RECEITAS RELACIONADAS A BIG DATA NA AMÉRICA LATINA DEVEM SOMAR US$ 8,5 BILHÕES EM 2023

O relatório Latin American Big Data and Analytics (BDA), divulgado pela Frost & Sullivan, apontou que o Big Data arrecadou uma receita estimada em US$ 2,9 bilhões apenas em 2017, sendo que as projeções indicam que até 2023 os números devem ser ainda maiores, chegando aos US$ 8,5 bilhões. Segundo os dados, o Brasil é o que tem a maior receita, contribuindo com 46.7% do total, sendo seguido por México, com 26.7%, Colombia, com7.9%, Chile com 6.9%, Argentina com 5.6% e Peru com 2.4%. 

Fatores como aumento da produtividade, amadurecimento do conhecimento relacionado a dados nas instituições e fidelidade do cliente e a Internet das Coisas (IoT) são fundamentais para alavancar ainda mais esse mercado. De acordo com Mauricio Chede, analista sênior da Frost & Sullivan, as empresas que investem em na expansão da Big Data, sem descuidar segurança e privacidade, serão as mais beneficiadas durante os próximos anos. 

“Com uma variedade de informações geradas por dispositivos e sensores conectados, a extração e análise de grandes conjuntos de dados em tempo real, gerando insights e melhorando a experiência do consumidor, constituirá uma vantagem competitiva fundamental”, garante. 

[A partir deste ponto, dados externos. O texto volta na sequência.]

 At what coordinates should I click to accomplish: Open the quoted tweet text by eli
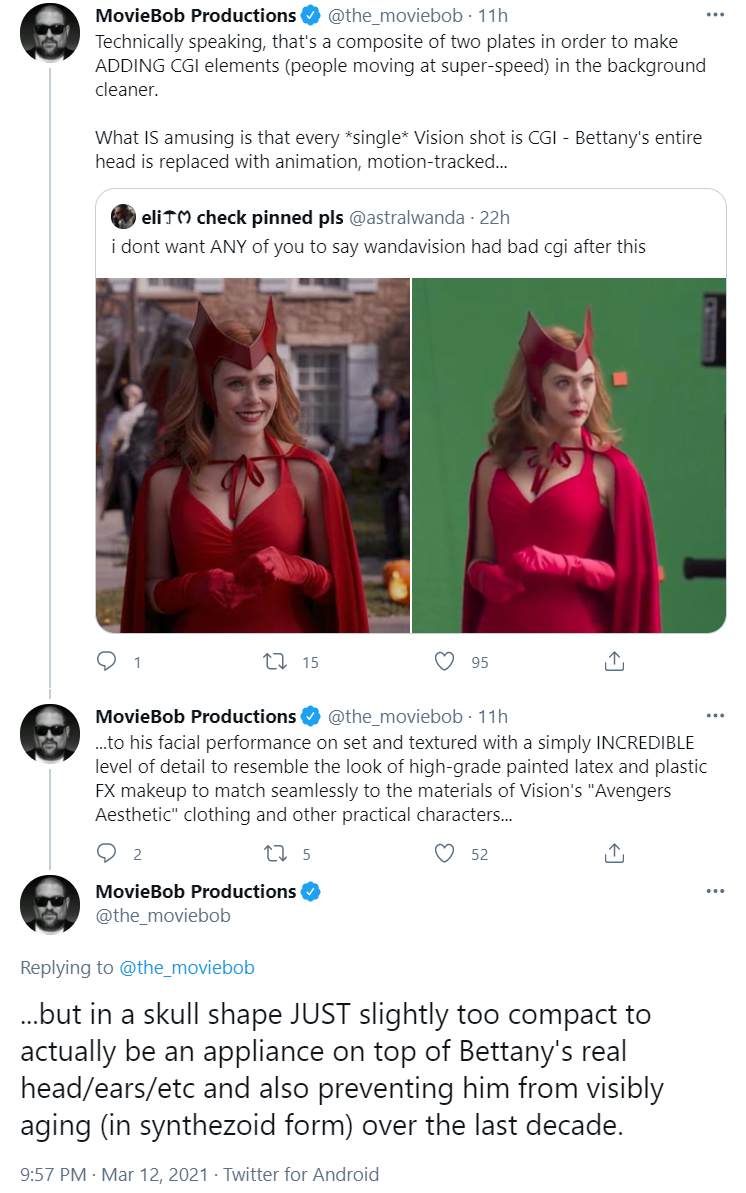378,247
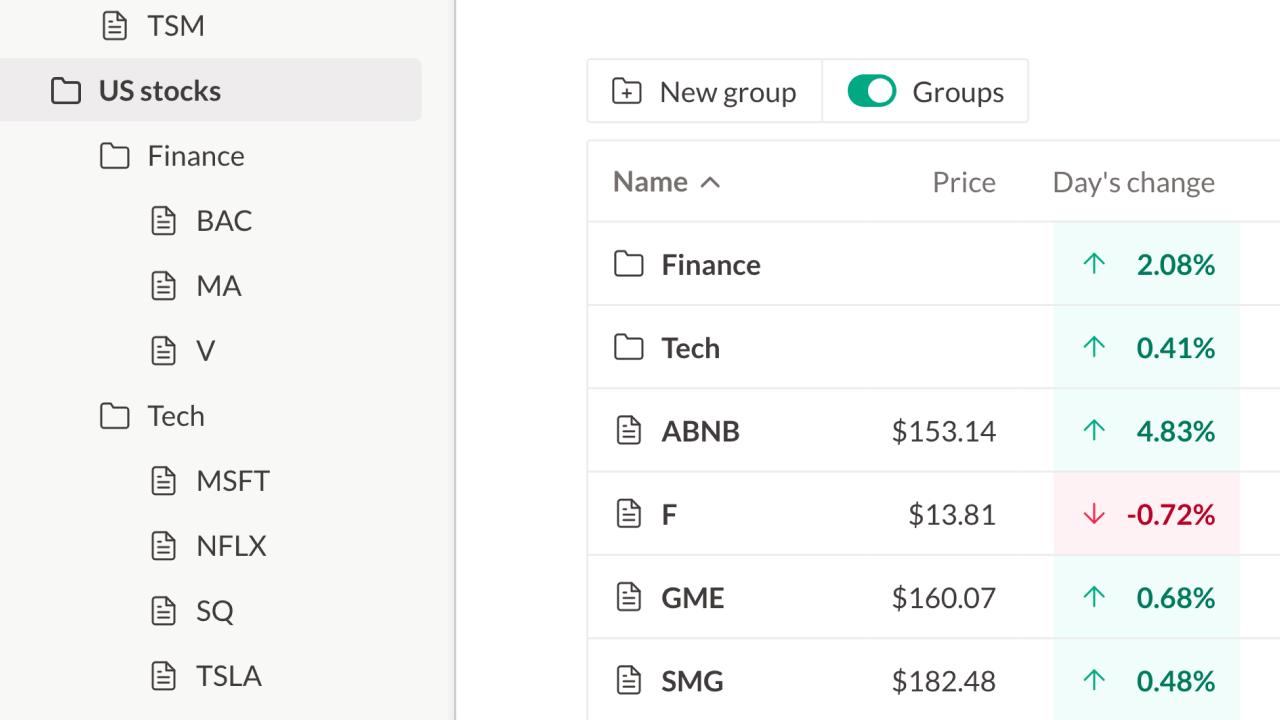The width and height of the screenshot is (1280, 720).
Task: Open the MSFT sidebar item
Action: pos(233,481)
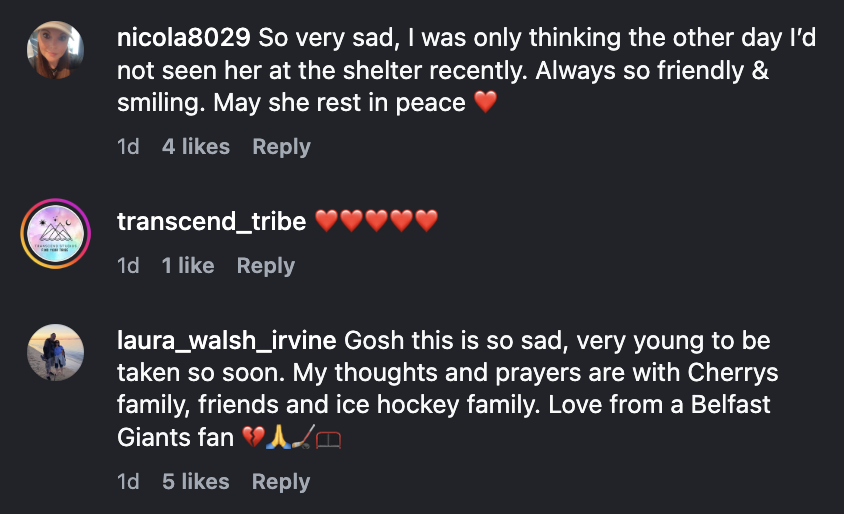Screen dimensions: 844x514
Task: Click the broken heart emoji after "Giants fan"
Action: [x=254, y=438]
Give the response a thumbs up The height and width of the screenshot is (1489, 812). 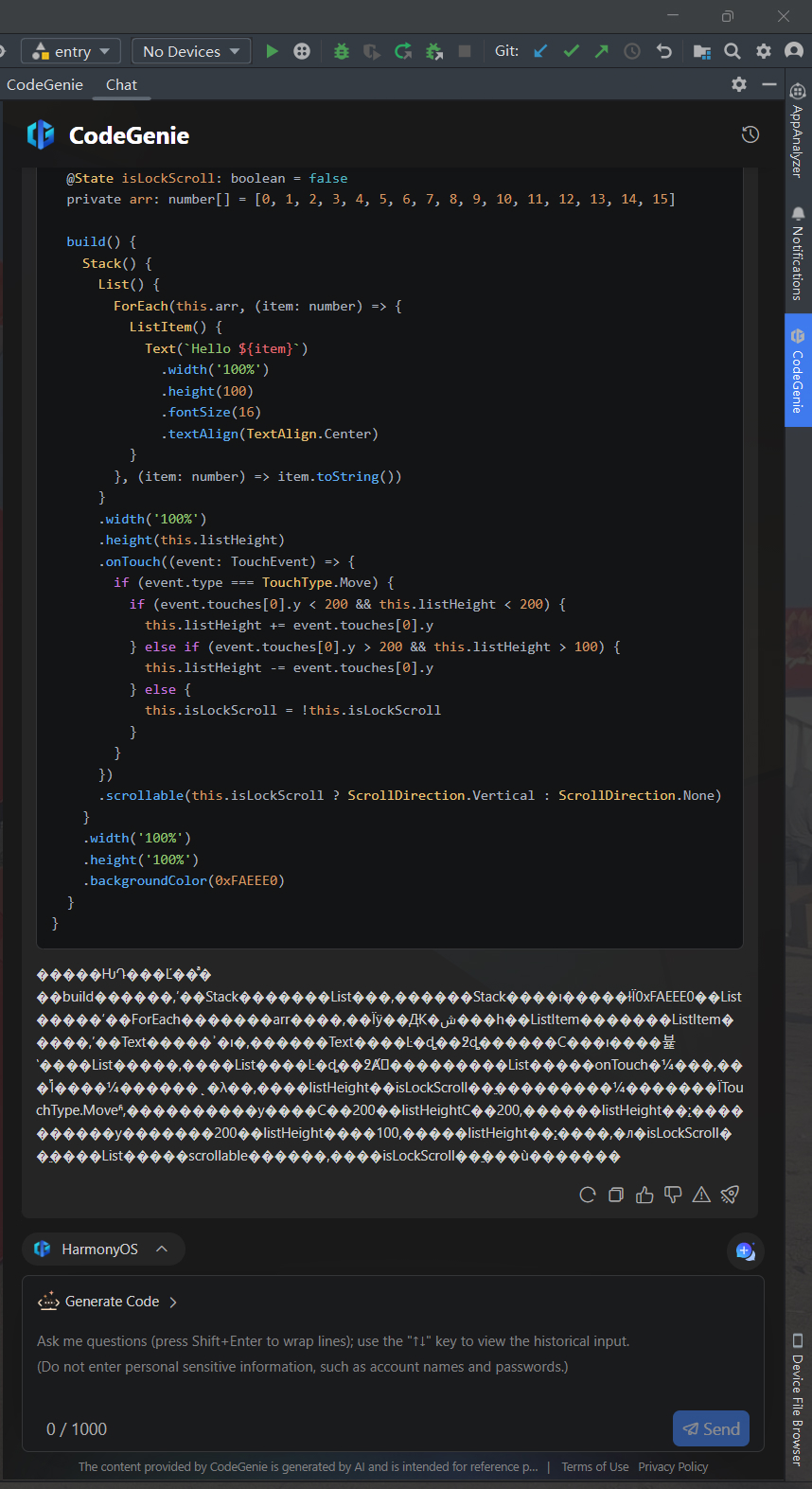click(644, 1195)
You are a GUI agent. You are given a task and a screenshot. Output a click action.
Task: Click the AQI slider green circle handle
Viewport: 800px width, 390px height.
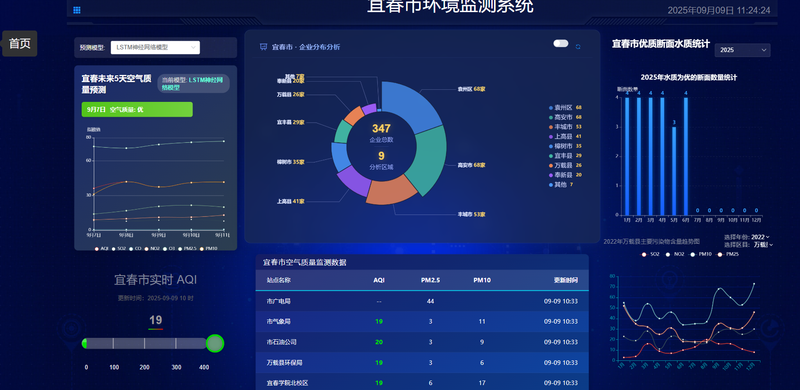(215, 344)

Nesse cenário, o estudo da Frost & Sullivan analisa oportunidades de crescimento, desafios e estratégias competitivas que devem ser adotadas na América Latina. Chede acredita que para impulsionar o crescimento do mercado ainda é preciso superar desafios como a infraestrutura limitada, orçamentos restritos destinados a Tecnologia da Informação (TI) e falta de mão de obra especializada.  

“Para atender a necessidade de profissionais mais especializados, as empresas estão investindo no treinamento de funcionários e no desenvolvimento de cursos”, conclui.